Un sujet qui se prolonge en débat dès 20 heures dans « Les informés de France Info » avec Jean-Mathieu Pernin.
- Mardi 13 janvier 2015 : La sécurité à quel prix ?
- Mercredi 14 janvier 2015 : L’islam de France doit-il se réformer ?
- Jeudi 15 janvier 2015 : L’école transmet-elle les valeurs de la République?
- Vendredi 16 janvier 2015 : Banlieues et vivre ensemble
- etc
Enfin Ouest-France a mis en place une plate-forme appelant les citoyens à s’exprimer, sans hashtag particulier :
Quelles suites les responsables politiques, associatifs, culturels, éducatifs, religieux et, plus globalement, le peuple français peuvent-ils donner à cette mobilisation sans précédent contre la barbarie et pour plus de fraternité ?
#jesuischarlie, #charliehebdo, #JesuisKouachi, #etmaintenant, #onfaitquoi : le résumé d’une semaine d’actualité à la veille de la sortie du prochain numéro de Charlie Hebdo. Ensuite un nouveau Charlie Hebdo qui reste à définir va voir le jour.
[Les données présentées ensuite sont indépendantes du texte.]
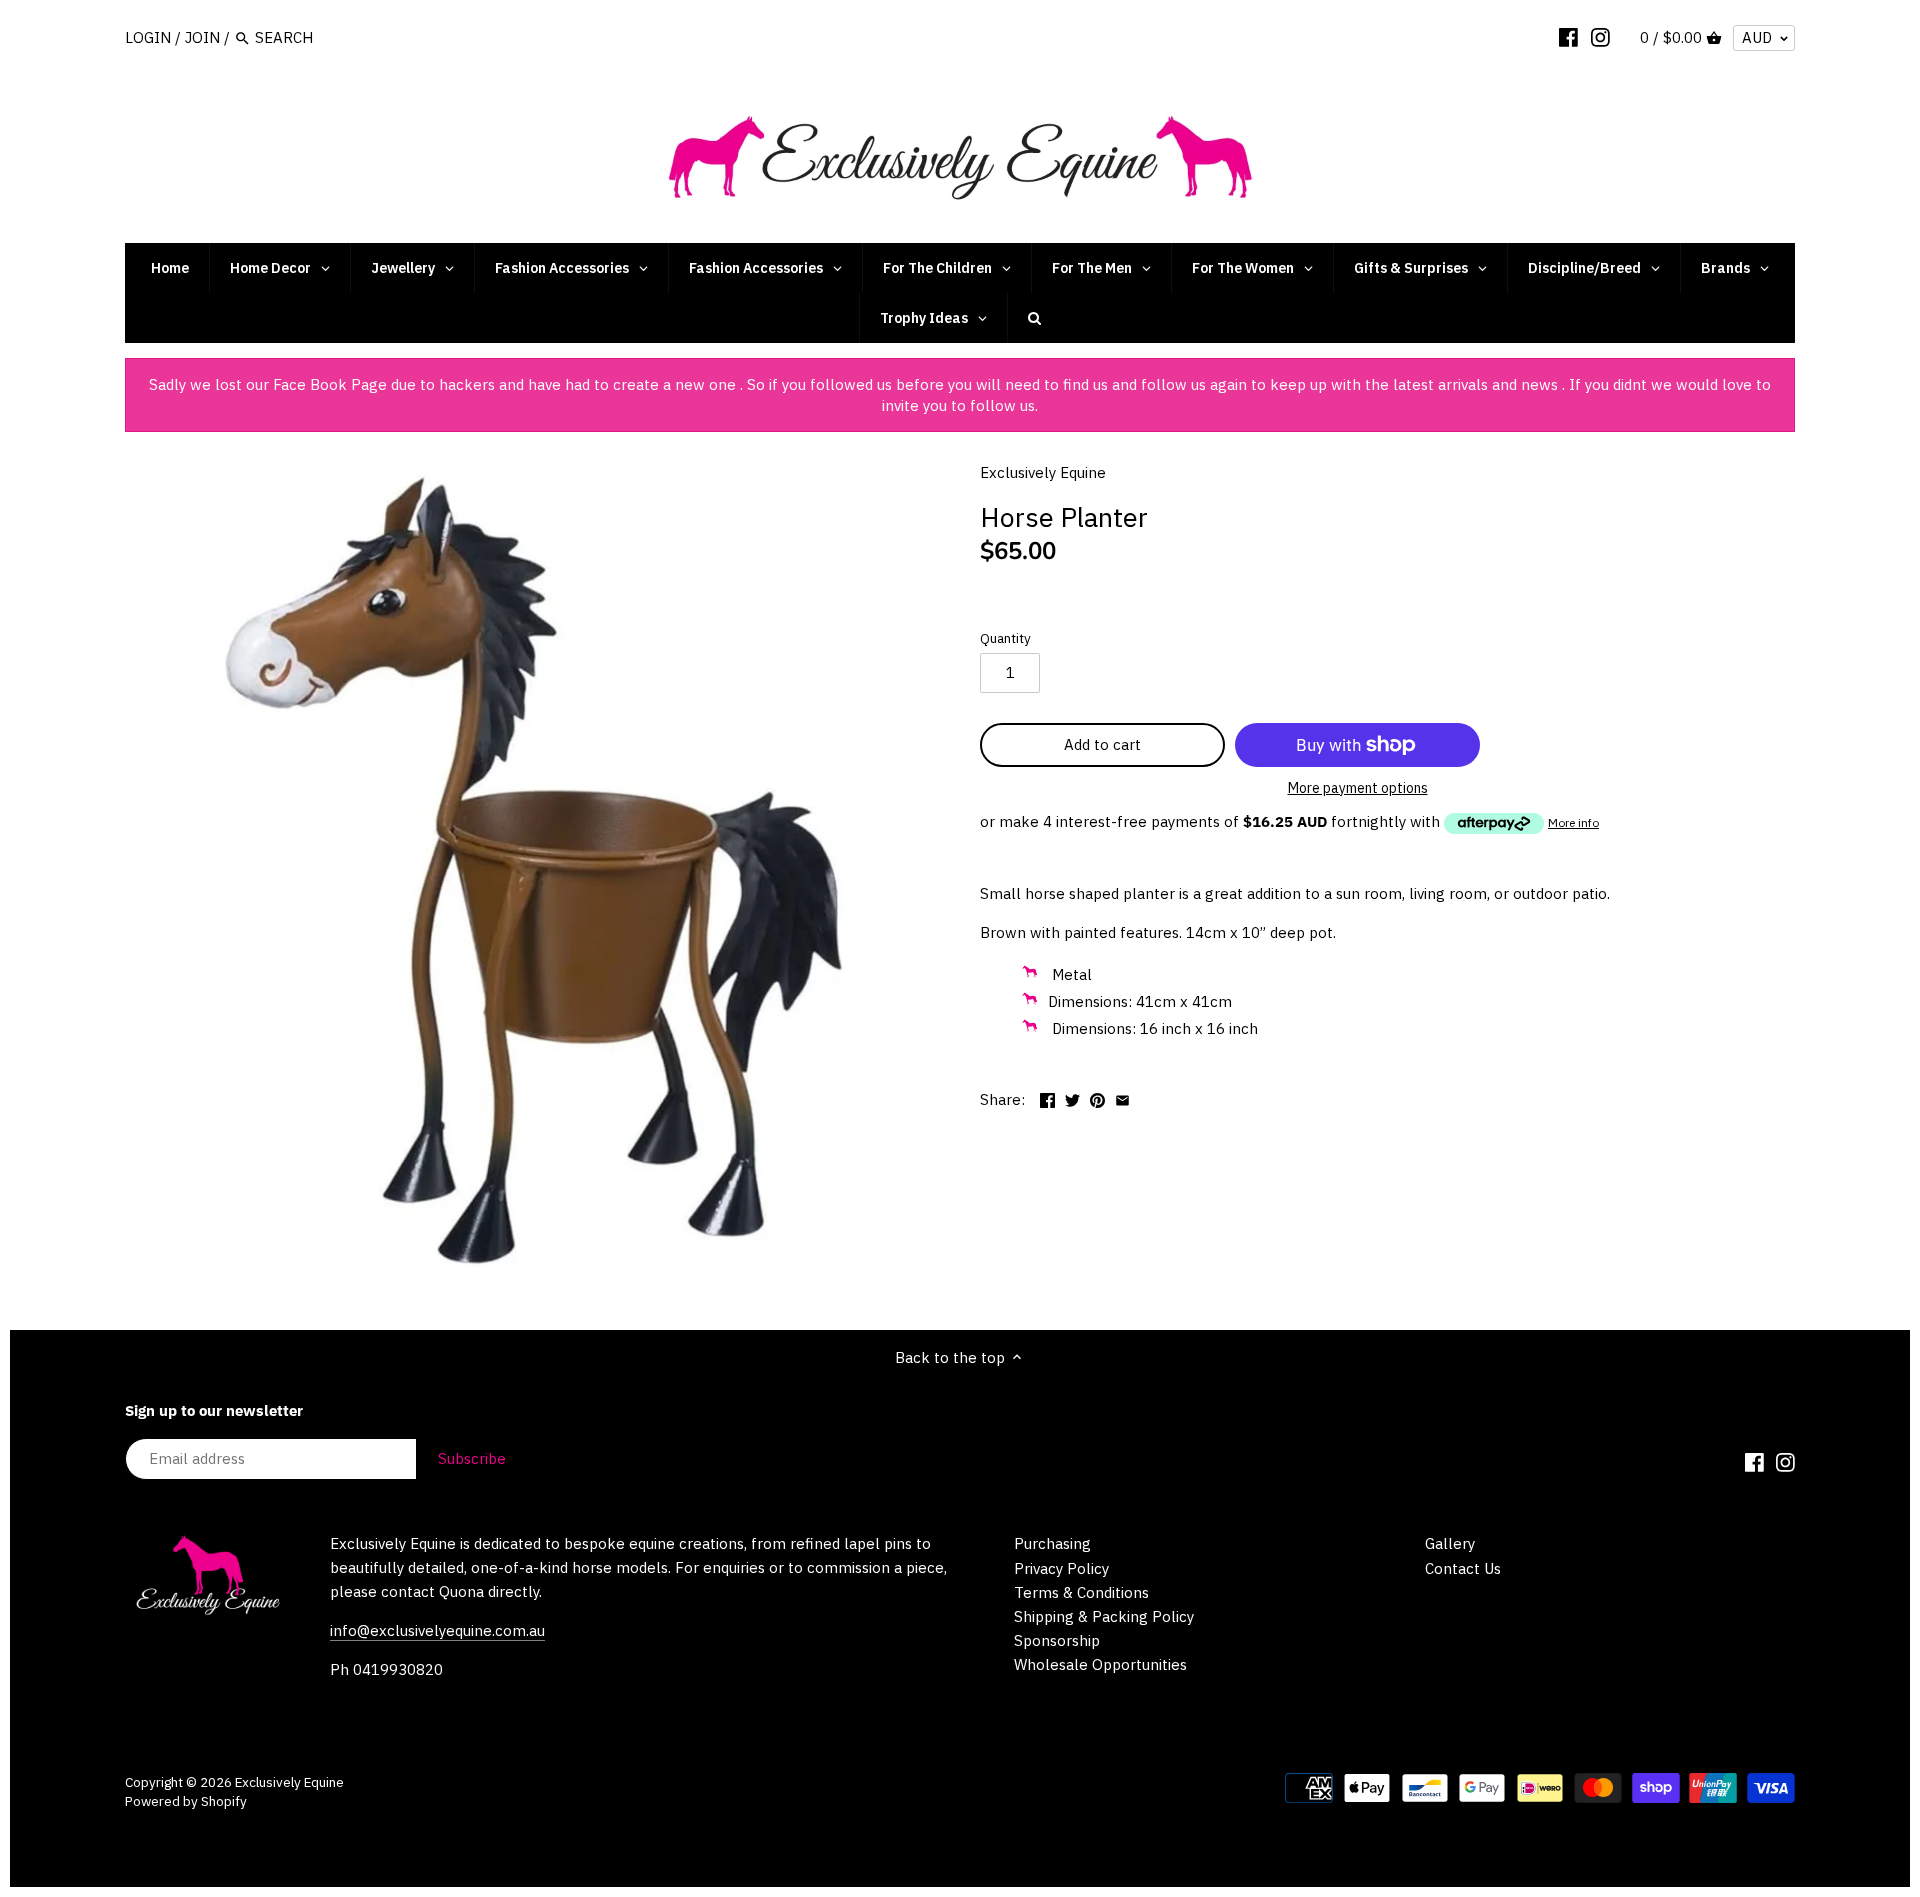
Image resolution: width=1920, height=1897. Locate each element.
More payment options (1358, 788)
Sera-ce le cas pour la société française, une nouvelle société qui reste à définir?
Lisez aussi :
<MAJ du 6 février : le rôle des bots>
Un mois après Charlie, Internet est sous haute surveillance :
- Plate-forme Pharos
- Site et vidéo stop-djihadisme
- Blocage administratif des sites faisant l’apologie du terrorisme
- Contrôle des messages de haine
Or voila qu’on en apprend une belle grâce à France Info :
Sur Twitter, les spécialites de l’analyse ont pu se rendre compte que le réseau social n’avait pas servi massivement à relayer des propos illicites. Certains hashtags haineux ont en fait été générés par des robots. Selon Linkfluence, une entreprise spécialisée dans l’analyse du web social, sur un échantillon de 13.000 messages postés avec #JeSuisKouachi, aucun n’était crédible.